Sereema, une jeune pousse dans le vent

Information mise à jour le 08/02/19

A la croisée des énergies renouvelables et du numérique, Sereema commercialise un boîtier optimisant le fonctionnement des parcs éoliens. En 2018, la startup montpelliéraine a réalisé une levée de fonds pour accélérer son développement à l'international.

Jérôme Imbert (2e à partir de la gauche), dirigeant de Sereema, et son équipe.

Jérôme Imbert (2e à partir de la gauche), dirigeant de Sereema, et son équipe

Elle a été élue startup 2018 des Trophées de la transition énergétique organisés par L'Usine Nouvelle.

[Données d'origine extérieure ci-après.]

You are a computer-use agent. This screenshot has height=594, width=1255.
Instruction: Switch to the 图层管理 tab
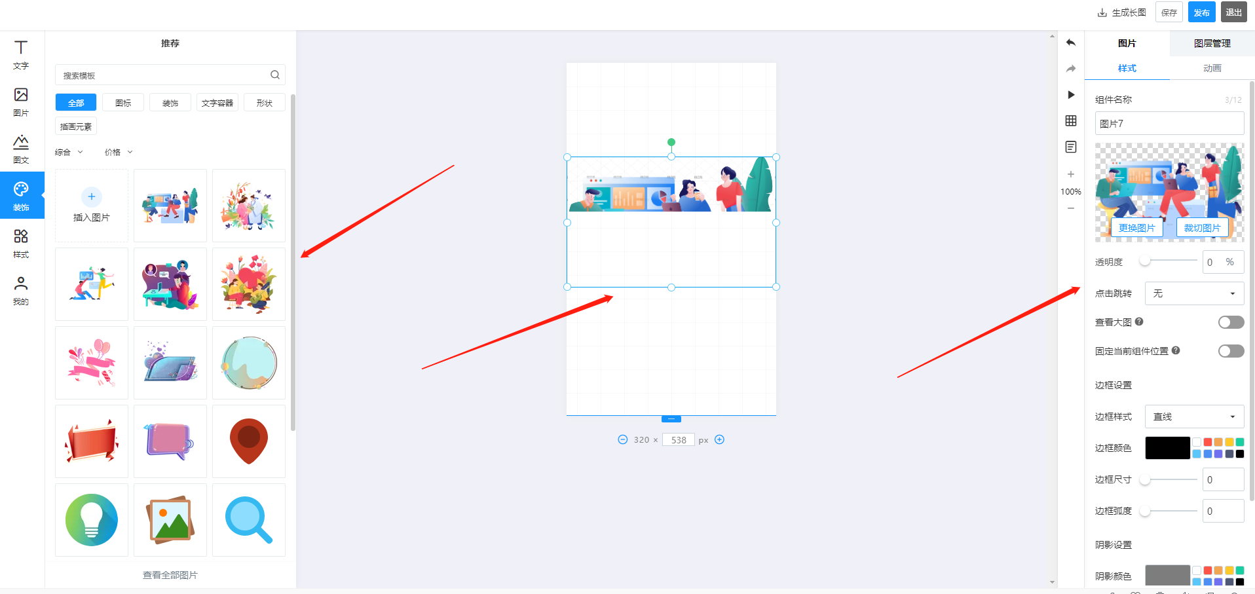click(1212, 43)
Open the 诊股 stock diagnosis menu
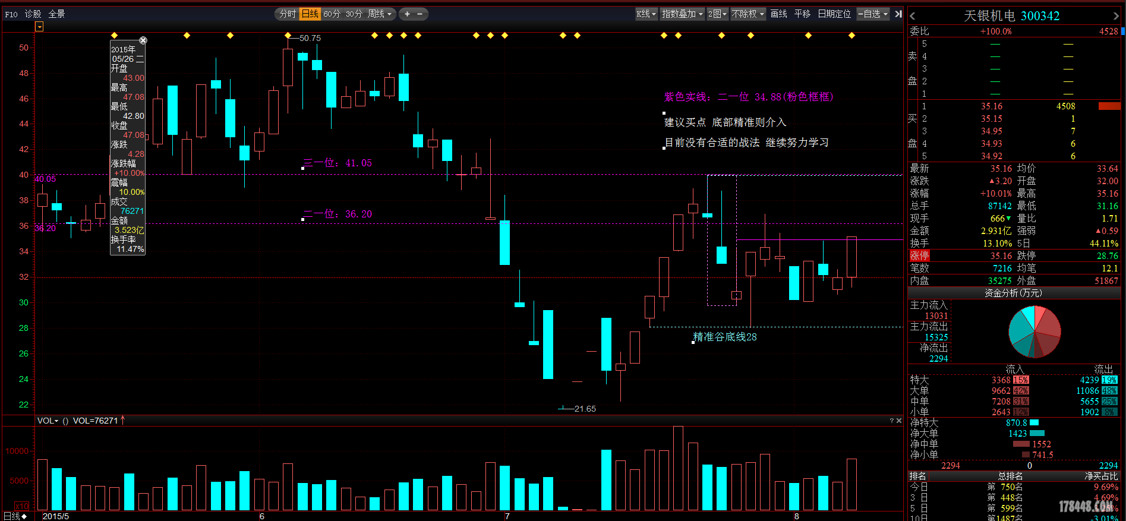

« Sereema a développé une technologie unique, permettant aux gestionnaires de parcs éoliens d'augmenter de 2 à 8 %, le rendement de leurs installations », souligne Jérôme Imbert, qui a fondé cette société à Montpellier après un cursus dans les énergies renouvelables.

Sa solution, baptisée Windfit, a nécessité trois ans de R&D avec l’Institut d’électronique et des systèmes de Montpellier et l’Institut de mécanique des fluides de Toulouse. Il s'agit d'un boitier connecté, fixé à l'éolienne, qui envoie des données dans le cloud. Des algorithmes les analysent pour délivrer un diagnostic précis sur les réglages à effectuer et optimiser la production. L'enjeu est de taille :

« Fortement subventionné à l'origine, le secteur de l’éolien bascule vers un marché ouvert, livré à la bataille des prix », analyse le jeune ingénieur.

Recrutements

France, Royaume-Uni, Allemagne, Grèce et Italie : si Windfit équipe aujourd'hui plus de 150 éoliennes dans cinq pays, Jérôme Imbert ne compte pas s'arrêter en si bon chemin.

«  En nous offrant un coaching adapté dans le cadre de son programme Montpellier capital risque, le BIC de Montpellier nous a offert une vraie visibilité vis-à-vis d'investisseurs nationaux qui suivent désormais notre évolution. »

Pour preuve, en novembre 2018, Sereema a levé 700 000 euros auprès de deux fonds d’investissement (IT Translation et Afone Participations) et de la plateforme de financement participatif Enerfip.
Objectif : accélérer sa croissance à l’international, notamment aux Etats-Unis, et tripler son chiffre d’affaires sur le marché européen d’ici deux ans. Dans cette optique, la société va recruter des “business développeurs“ tout en poursuivant son travail de R&D.

« Histoire de garder une longueur d'avance sur la concurrence », avertit Jérôme Imbert.